Evidence of Transition
Feldman cited Nvidia's reported $20 billion acquisition of Groq as evidence that GPUs have limitations. "Nvidia admitted they didn't have a solution and spent $20 billion to buy the number two player. That shows there are things GPUs don't do well," he elaborated. This move by Nvidia to acquire Groq's technology underscores a strategic effort to integrate new capabilities, even as Groq continues as an independent entity.
Google's Shift and Inference Focus
A major industry inflection point, according to Feldman, was Google's decision to train its Gemini AI model using its own Tensor Processing Units (TPUs) rather than Nvidia hardware. "What we saw was the training of a foundation model entirely without Nvidia. That was a big moment," he said.

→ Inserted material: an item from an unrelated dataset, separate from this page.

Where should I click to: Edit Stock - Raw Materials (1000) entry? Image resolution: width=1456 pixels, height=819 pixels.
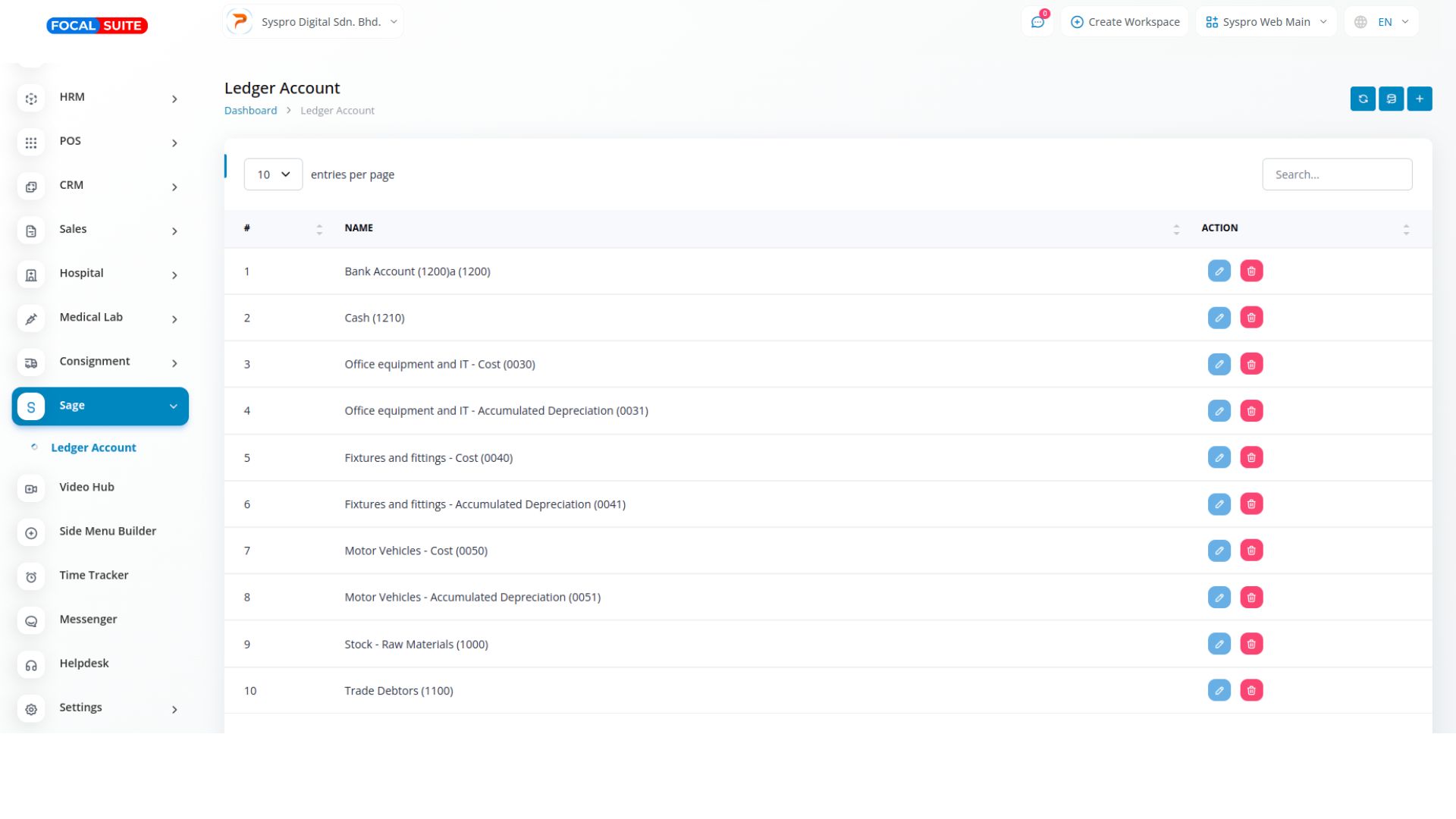(1219, 644)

The Cerebras CEO emphasized the market's rapid pivot towards rapid inference – the critical stage where AI models are deployed for real-world applications. "Inference is where AI meets the real economy. That's where coding, agentic work and deep research happen," Feldman explained. Cerebras Systems, founded in 2016, offers its Wafer Scale Engine (WSE), billed as the world's largest AI accelerator, aiming to compete directly with established giants like NVIDIA.
Dismissing AI Bubble Concerns
Feldman also addressed fears of an artificial intelligence market bubble, dismissing the notion. "This isn't a bubble. This is how a new technology diffuses through an entire economy... People want AI to be faster. They don't want to wait. Faster inference is what users care about most today," he concluded.